#### Work required:
Scan the entries for lines with the word "computer" and copy those lines.

(Saved data entries)
=== Begin Enclosure ===

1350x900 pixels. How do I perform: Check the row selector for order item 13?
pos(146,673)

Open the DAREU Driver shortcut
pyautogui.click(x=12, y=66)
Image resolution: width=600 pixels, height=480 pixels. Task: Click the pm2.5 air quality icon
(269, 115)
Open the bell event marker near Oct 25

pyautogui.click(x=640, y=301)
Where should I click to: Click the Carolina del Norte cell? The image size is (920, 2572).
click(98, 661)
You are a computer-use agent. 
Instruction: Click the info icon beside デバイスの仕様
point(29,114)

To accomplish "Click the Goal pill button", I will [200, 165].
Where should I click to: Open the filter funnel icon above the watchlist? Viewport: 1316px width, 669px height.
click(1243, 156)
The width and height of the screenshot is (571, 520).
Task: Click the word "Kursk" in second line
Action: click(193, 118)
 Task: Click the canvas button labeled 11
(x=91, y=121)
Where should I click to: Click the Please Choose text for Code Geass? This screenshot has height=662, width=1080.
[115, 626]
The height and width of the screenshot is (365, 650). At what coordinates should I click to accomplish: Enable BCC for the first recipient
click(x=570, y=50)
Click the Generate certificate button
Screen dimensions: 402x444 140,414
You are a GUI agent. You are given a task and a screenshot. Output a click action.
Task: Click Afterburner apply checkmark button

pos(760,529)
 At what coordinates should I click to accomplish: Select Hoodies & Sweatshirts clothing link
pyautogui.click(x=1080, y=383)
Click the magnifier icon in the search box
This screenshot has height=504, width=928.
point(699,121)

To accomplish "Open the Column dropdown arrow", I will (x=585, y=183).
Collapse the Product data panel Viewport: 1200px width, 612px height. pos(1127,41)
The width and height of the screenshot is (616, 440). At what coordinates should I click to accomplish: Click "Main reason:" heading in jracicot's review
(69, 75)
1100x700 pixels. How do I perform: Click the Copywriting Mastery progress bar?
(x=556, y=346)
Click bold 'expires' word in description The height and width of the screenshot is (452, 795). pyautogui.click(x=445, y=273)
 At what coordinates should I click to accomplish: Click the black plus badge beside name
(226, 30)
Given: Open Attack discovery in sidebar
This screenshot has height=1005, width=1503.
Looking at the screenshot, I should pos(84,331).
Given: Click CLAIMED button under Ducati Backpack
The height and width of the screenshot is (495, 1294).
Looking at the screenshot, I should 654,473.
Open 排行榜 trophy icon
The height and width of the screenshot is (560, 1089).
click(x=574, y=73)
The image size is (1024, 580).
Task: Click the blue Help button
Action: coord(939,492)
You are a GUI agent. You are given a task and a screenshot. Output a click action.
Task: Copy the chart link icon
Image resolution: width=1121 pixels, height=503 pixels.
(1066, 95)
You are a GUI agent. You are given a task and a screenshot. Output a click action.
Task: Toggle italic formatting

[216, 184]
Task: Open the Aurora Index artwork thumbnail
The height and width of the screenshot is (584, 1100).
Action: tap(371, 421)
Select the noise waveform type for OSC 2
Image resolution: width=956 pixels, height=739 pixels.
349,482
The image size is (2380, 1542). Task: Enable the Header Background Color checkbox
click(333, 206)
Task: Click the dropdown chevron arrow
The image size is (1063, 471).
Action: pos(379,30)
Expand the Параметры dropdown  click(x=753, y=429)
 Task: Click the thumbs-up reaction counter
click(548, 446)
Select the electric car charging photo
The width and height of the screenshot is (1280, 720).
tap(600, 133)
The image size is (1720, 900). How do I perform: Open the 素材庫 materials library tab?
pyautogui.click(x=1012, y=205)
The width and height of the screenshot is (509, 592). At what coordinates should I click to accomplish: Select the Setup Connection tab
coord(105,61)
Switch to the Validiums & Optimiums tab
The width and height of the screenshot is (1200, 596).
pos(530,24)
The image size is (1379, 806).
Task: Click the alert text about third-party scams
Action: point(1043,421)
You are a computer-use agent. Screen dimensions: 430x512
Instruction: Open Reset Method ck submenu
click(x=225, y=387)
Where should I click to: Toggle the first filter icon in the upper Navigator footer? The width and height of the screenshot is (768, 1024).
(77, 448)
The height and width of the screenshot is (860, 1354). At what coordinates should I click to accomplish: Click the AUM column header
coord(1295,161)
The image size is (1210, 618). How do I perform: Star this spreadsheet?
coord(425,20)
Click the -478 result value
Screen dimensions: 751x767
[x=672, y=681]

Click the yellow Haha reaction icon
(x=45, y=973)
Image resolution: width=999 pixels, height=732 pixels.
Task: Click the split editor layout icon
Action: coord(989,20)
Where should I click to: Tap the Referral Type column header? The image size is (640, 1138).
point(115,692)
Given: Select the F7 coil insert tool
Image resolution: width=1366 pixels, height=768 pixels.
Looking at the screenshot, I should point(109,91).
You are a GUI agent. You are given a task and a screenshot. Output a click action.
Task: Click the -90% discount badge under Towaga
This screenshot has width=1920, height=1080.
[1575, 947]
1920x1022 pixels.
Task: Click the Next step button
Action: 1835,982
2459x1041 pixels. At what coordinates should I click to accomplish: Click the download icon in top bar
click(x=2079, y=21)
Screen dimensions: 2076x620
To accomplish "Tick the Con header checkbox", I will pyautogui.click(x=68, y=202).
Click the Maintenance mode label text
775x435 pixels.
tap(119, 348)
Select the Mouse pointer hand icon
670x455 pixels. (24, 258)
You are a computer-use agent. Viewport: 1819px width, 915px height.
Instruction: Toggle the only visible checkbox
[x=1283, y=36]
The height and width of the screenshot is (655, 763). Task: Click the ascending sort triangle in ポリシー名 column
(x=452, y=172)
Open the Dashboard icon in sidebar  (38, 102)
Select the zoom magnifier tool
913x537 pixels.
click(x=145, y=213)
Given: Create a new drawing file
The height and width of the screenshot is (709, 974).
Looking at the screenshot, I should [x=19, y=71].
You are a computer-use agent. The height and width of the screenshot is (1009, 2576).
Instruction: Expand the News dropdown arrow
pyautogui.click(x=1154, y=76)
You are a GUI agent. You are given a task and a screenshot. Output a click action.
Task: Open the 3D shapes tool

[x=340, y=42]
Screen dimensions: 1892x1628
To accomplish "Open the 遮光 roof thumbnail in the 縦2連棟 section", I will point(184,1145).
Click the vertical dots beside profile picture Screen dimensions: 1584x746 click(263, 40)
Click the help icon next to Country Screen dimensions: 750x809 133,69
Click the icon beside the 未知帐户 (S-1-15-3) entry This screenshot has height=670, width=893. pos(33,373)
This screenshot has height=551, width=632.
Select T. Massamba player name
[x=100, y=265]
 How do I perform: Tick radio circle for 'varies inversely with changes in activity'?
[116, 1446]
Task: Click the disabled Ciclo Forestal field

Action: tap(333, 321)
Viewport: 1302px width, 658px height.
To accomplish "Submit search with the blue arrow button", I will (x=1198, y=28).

=== End Enclosure ===

#### The completed task:
You are a computer-use agent. 
You are a computer-use agent. Screen dimensions: 430x512
You are a computer-use agent. Viewport: 1819px width, 915px height.
You are a computer-use agent. The height and width of the screenshot is (1009, 2576).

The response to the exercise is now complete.